The key insight – albeit not a new one – is that new delivery forecasts are highly sensitive to the removal-rate assumption. We note the wide historical range for the annual removal rate: between 1% and 9% for both narrow-bodies and wide-bodies. With an in-service narrow-body fleet of about 14,000 aircraft, a mere 0.5% change in this assumption represents 70 airplanes – or over 7% of our 2016 737/A320 forecast.

11 Comments on “Wells Fargo sees reasonable, risky production rates

  1. Removal rate assumption. This analysis needs to be a bit more complicated. Obviously with planes being run on, it will be lower. Equally obviously, they will eventually run out of life,causing the rate to increase. Oil price spike predicted for 2020,owing to very low current investment will cause an increase in removal rate. Basically not particularly helpful without more information. Only four years to hang on, Vald.This could be the cause of a bit of an upset.

  2. The same simplified linear Wall Street thinking as always.

    Over a period of 20 years some aircraft for sure reach their expected and maximum cycles.
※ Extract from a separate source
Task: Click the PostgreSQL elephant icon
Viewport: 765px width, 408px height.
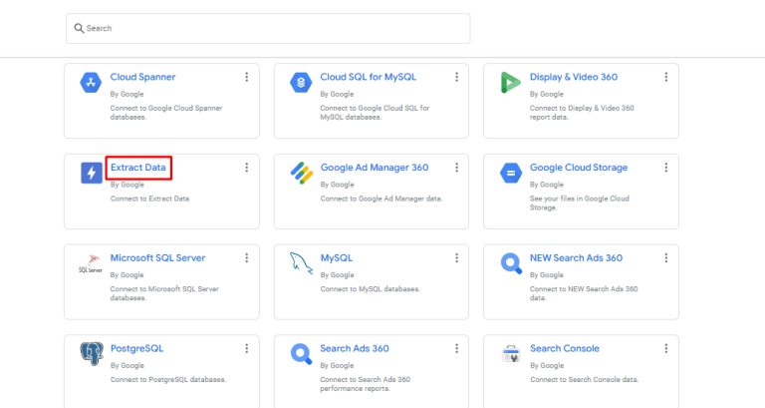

    Due to oil prices I expect this year just a few wide body retirements. Maybe a zero point something retirement rate. Iran will suck up several old aircraft before delivery of new ones starts.

    The real retirement rate for 2016? What about some real work and ask the airlines or look at their official plans? To much work for lazy Wall Street journalism?
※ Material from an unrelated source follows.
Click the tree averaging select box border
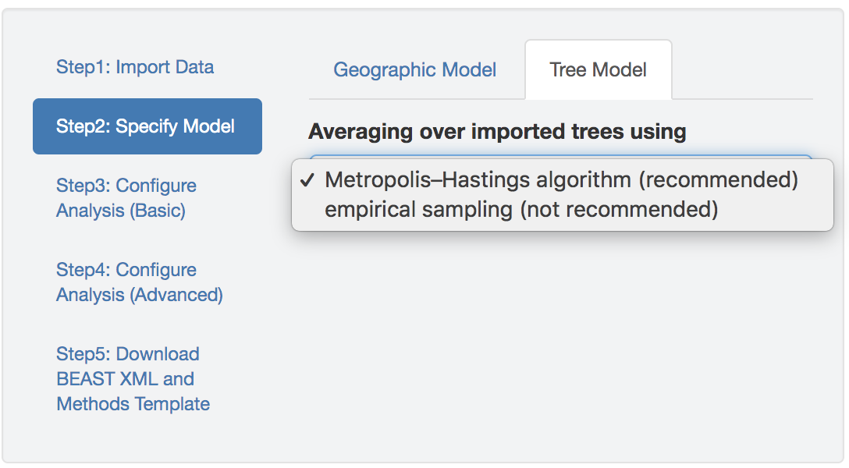pos(560,157)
    • What would you base the assumption on that Iran wants to buy more old aircraft?

      All indicators are they want to get rid of the old fleet as soon as they can, not pick up more older aircraft that you build a supply and training system for and then get rid of.

      They are talking 300+ (not realistic short term but over a 10 year term possible)

      • Iran still has issues getting approvals to buy new, even Airbus with non US engines contains some US equipment, so paperwork for approvals would be long and ardous.
        The idea of 300 aircraft doesnt match their current needs and traffic growth will be constrained by tough competition from the nearby ME3

    • Iran has to order Boeing before Airbus can deliver, OFAC takes care. How unglorious 😀

  3. Why the bashing? If the intended audience is unfamiliar with the importance or retirement rates the note will improve their awareness/understanding. Whether they are or are not unfamiliar with it the statement “we believe the assumption to continue 2015 trends falls within historical ranges”, while imprecise, assists stock (as opposed to company) investors in deciding what % of stocks to hold in aerospace. Not hugely insightful but useful for some of the targeted/intended audience nonetheless.

    • Short research note. Perhaps I didn’t understand something, maybe half of it is missing, maybe it could have been further shortened to “I don’t really know”

      • It seems to be a realistic assessment, maybe a bit too much allowance in single aisles.

        I think wide body build rates are not going to hit the peaks called for.

        Boeing is being coy about the move to rate 14 for the 787.

        • I agree that 14 787s mo looks suspicious,Airbus can do 10 (11 months pa) a330s a lot cheaper. I think 10 mo 787s will be a hard enough sell in the long run unless freight picks up a lot, no sign of it.

          • There are over 700 767s still flying, and deliveries for last 10 years are mostly freighters. Age of existing fleet means they have to be replaced in next 10 years.